(Data items)
►
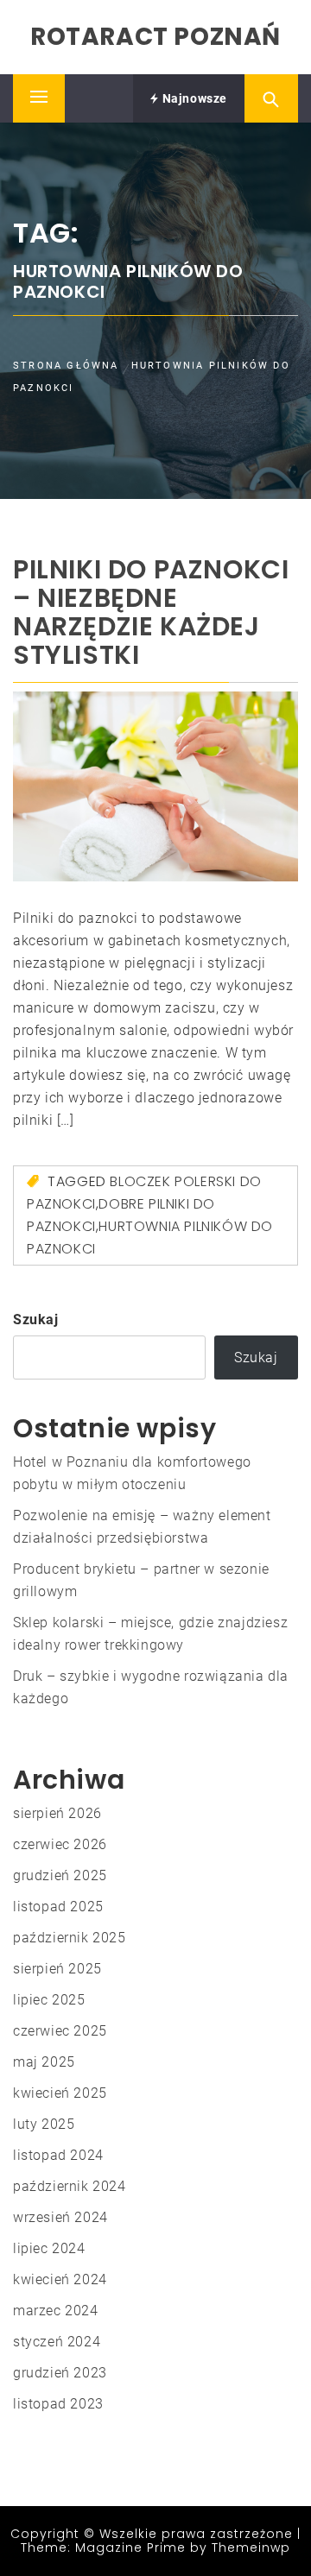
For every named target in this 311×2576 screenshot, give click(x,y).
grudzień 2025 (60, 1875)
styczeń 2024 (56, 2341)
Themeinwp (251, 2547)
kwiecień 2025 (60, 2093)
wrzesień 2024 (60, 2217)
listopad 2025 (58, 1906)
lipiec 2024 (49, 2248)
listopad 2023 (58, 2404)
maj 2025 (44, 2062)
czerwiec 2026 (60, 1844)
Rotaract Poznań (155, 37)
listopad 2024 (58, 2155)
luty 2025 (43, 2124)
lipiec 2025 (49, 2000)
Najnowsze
◄
### TO DO
From the line with "lipiec 2024 (49, 2248)" to the final line of the data above, please reproduce every line exactly and add nothing.

### ANSWER
lipiec 2024 (49, 2248)
listopad 2023 (58, 2404)
maj 2025 (44, 2062)
czerwiec 2026 (60, 1844)
Rotaract Poznań (155, 37)
listopad 2024 (58, 2155)
luty 2025 (43, 2124)
lipiec 2025 (49, 2000)
Najnowsze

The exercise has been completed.